Sensitivity: proportion of correctly identified positives (Powers, 2011).
\[
Sensitivity = \frac{TP}{TP+FN}
\]
where:
- \(TP\) is the number of true positives
- \(FN\) is the number of false negatives
- This metric measures a model’s ability to correctly predict causes of death
PCCC: partial chance corrected concordance (Murray et al 2011).
\[
PCCC(k) = \frac{C-\frac{k}{N}}{1-\frac{k}{N}}
\]
where:
- \(C\) is the fraction of deaths where the true cause is in the top \(k\) causes assigned to that death
- \(k\) is the number of top causes (constant of 1 in this package)
- \(N\) is the number of causes in the study
- This metric measures how much better a model is than random assignment
Calculation of Metrics at the Population Level
The following metrics measure the performance of a model by comparing its distribution of cause predictions to a distribution of true/observed causes for similar cases.
CSMFmaxError: cause specific mortality fraction maximum error (Murray et al 2011).
\[
CSMF Maximum Error = 2(1-Min(CSMF_{j}^{true})
\]
where:
- \(j\) is a true/observed cause
- \(CSMFtruej\) is the true/observed CSMF for cause \(j\)
CSMFaccuracy: cause specific mortality fraction accuracy (Murray et al 2011).
\[
CSMFAccuracy = 1-\frac{\sum_{j=1}^{k} |CSMF_{j}^{true} - CSMF_{j}^{pred}|}{CSMF Maximum Error}
\]
where:
- \(j\) is a cause
- \(CSMFtruej\) is the true/observed CSMF for cause \(j\)
- \(CSMFpredj\) is the predicted CSMF for cause \(j\)

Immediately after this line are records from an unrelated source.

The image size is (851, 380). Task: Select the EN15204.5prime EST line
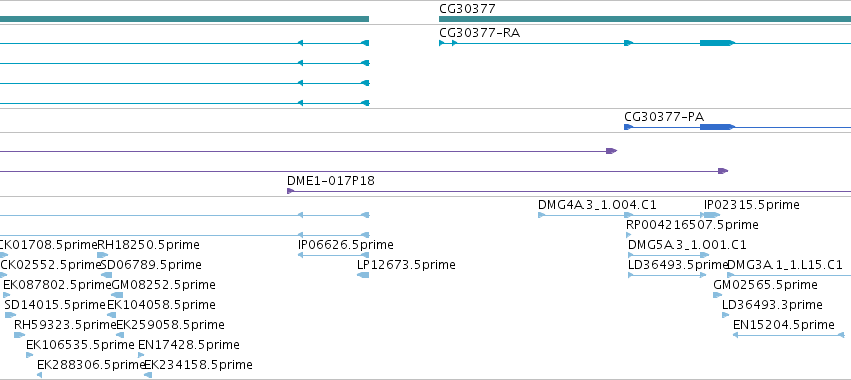tap(789, 335)
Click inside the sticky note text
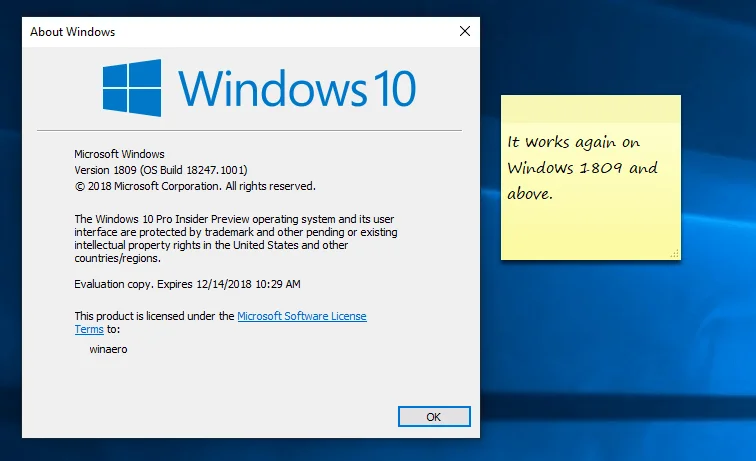Image resolution: width=756 pixels, height=461 pixels. click(x=581, y=167)
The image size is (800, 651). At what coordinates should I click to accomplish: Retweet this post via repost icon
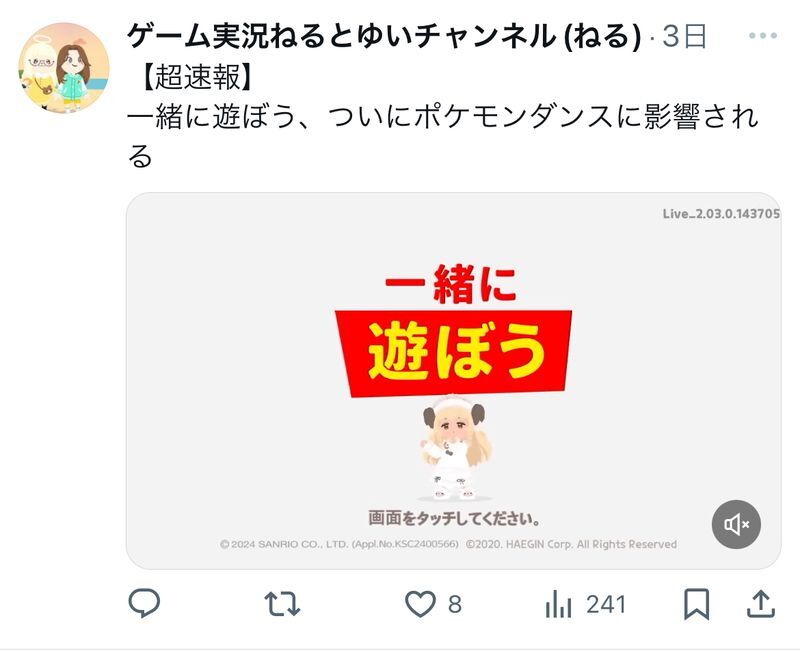(x=282, y=604)

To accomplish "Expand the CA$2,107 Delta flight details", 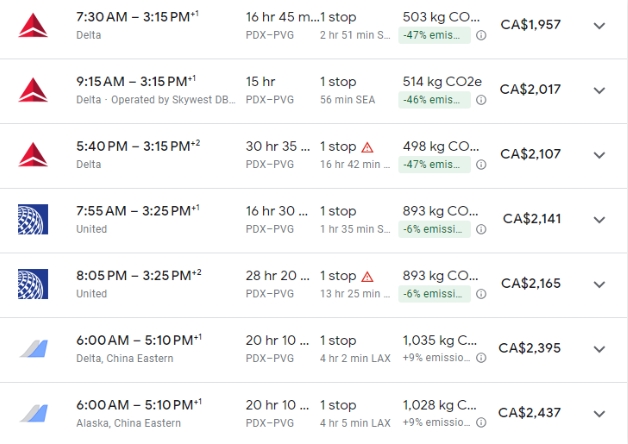I will point(599,155).
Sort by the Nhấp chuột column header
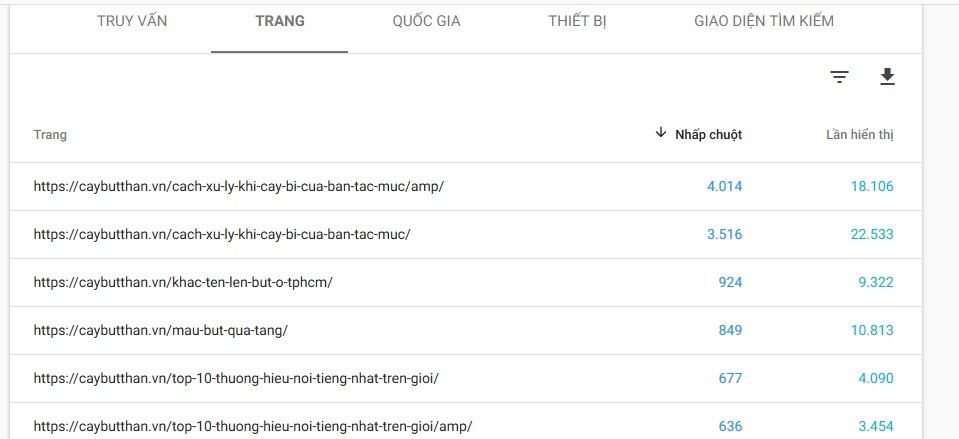 click(708, 135)
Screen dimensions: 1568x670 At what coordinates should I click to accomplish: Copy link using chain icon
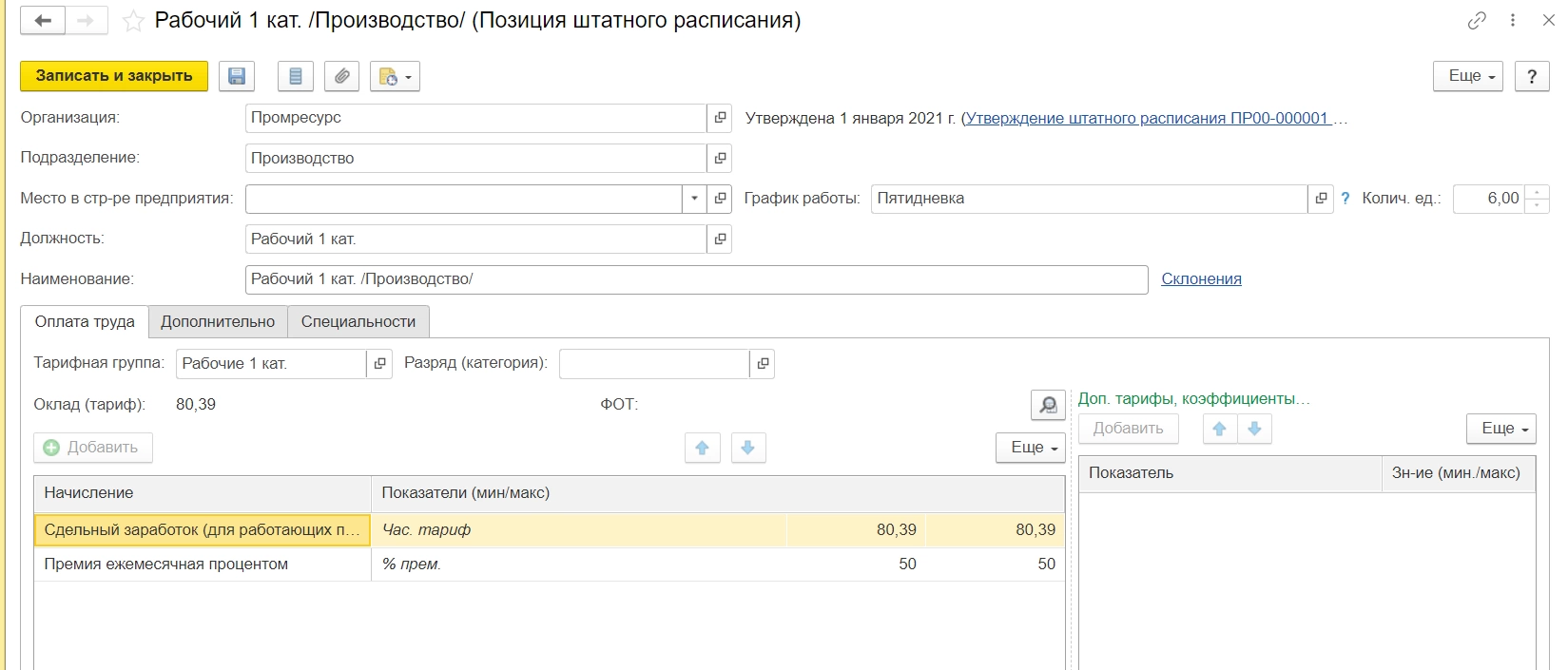point(1476,20)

- Values range from 0 to 1 with 1 meaning no error in the predicted CSMFs, and 0 being complete error in the predicted CSMFs
References for Methods
- Fawcett T. An introduction to ROC analysis. Pattern Recognition Letters[Internet]. 2005 Dec 19[cited 2016 Apr 29];27(8):861-874. Available from: http://people.inf.elte.hu/kiss/13dwhdm/roc.pdf
- Miasnikof P, Giannakeas V, Gomes M, Aleksandrowicz L, Shestopaloff AY, Alam D, Tollman S, Samarikhalaj, Jha P. Naive Bayes classifiers for verbal autopsies: comparison to physician-based classification for 21,000 child and adult deaths. BMC Medicine. 2015;13:286. 10.1186/s12916-015-0521-2.
- Murray CJL, Lozano R, Flaxman AD, Vahdatpour A, Lopez AD. Robust metrics for assessing the performance of different verbal autopsy cause assignment methods in validation studies.Popul Health Metr. 2011;9:28. 10.1186/1478-7954-9-28.
- Powers DMW. EVALUATION: FROM PRECISION, RECALL AND F-MEASURE TO ROC, INFORMEDNESS, MARKEDNESS & CORRELATION. Journal of Machine Learning Technologies. 2011;2(1)37-63.